- Entries provided:

• • • • •

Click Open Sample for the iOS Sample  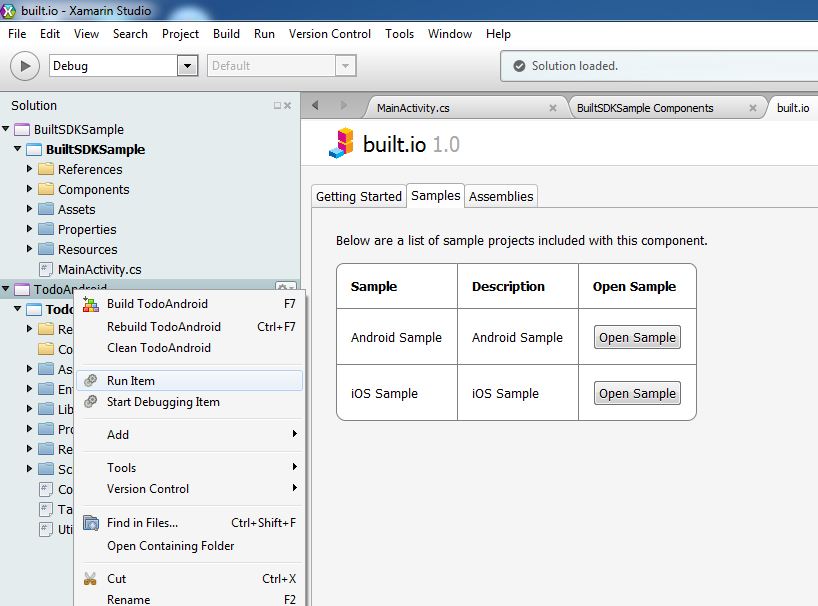637,392
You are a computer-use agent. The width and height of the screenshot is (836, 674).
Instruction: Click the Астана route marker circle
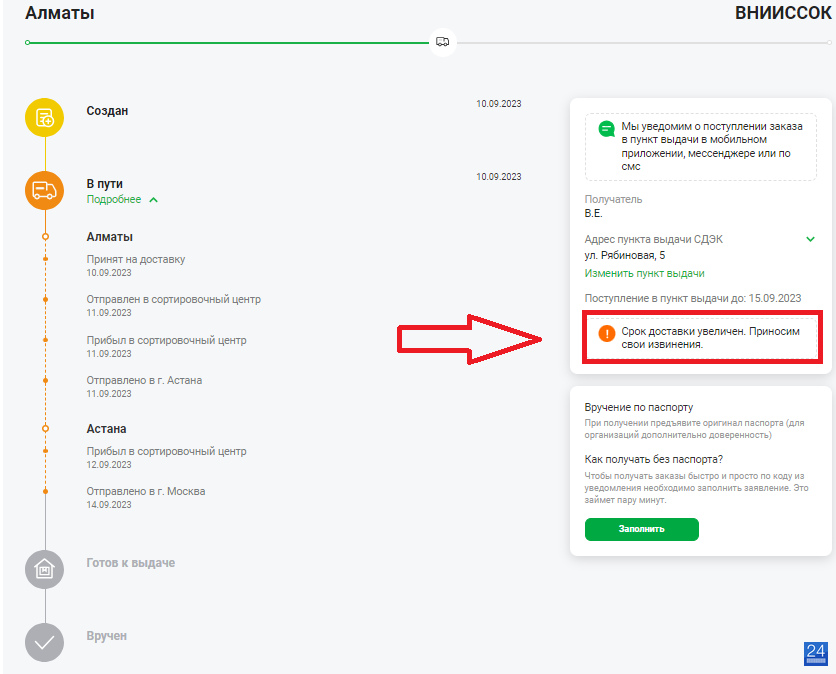45,428
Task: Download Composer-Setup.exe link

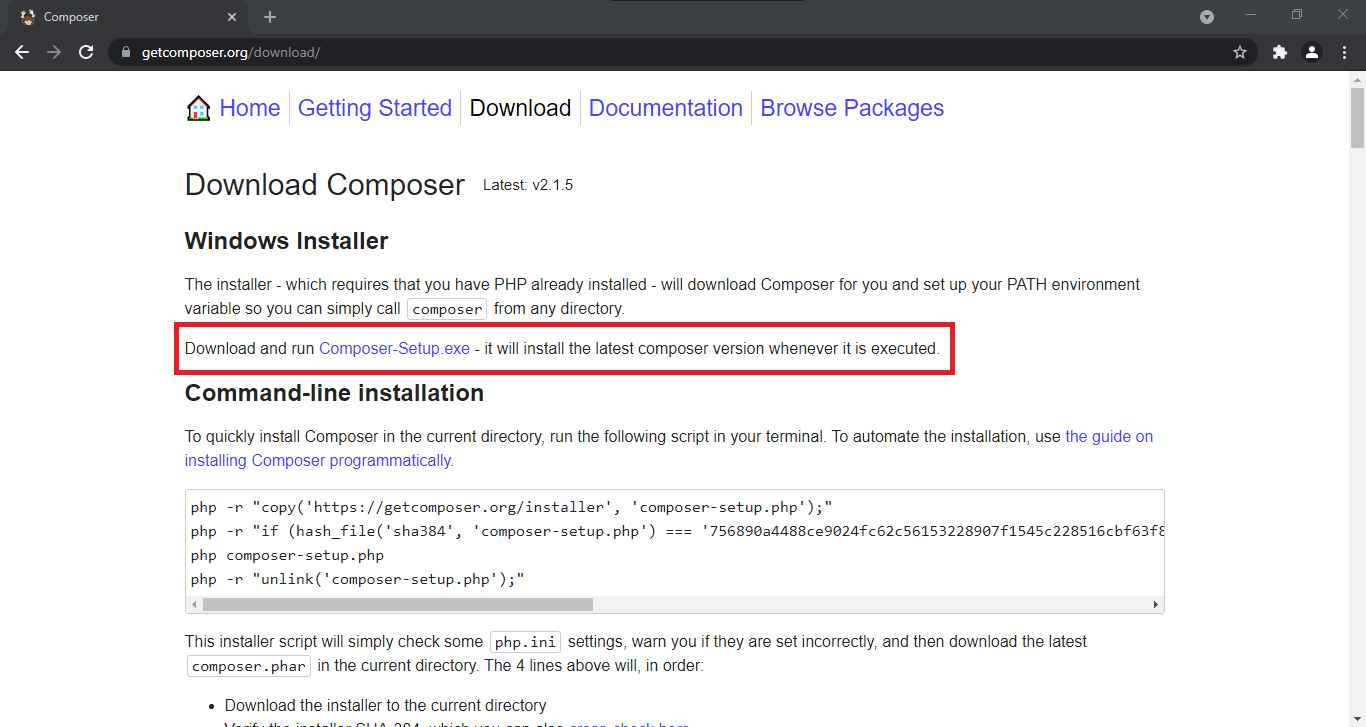Action: (394, 349)
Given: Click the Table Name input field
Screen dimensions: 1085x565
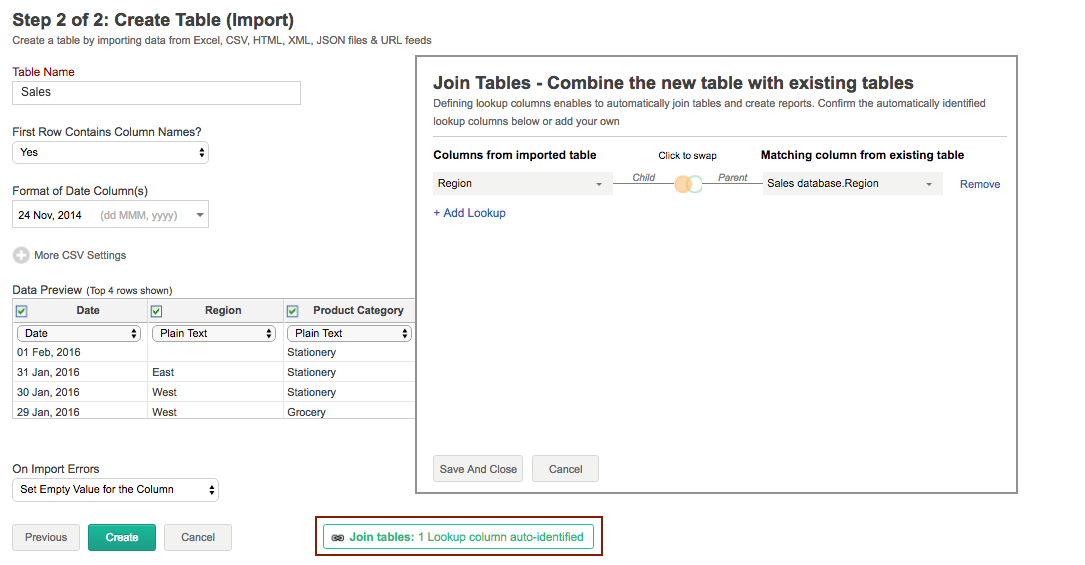Looking at the screenshot, I should click(x=156, y=92).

• • • • •

- Aim of the exercise:
Nothing but the lines from the line containing "Task: Download Composer-Setup.exe link" to the end of the records above should be repeated, exactly and with every picture omitted.

- Response area:
Task: Download Composer-Setup.exe link

Action: (394, 349)
Given: Click the Table Name input field
Screen dimensions: 1085x565
Looking at the screenshot, I should click(x=156, y=92).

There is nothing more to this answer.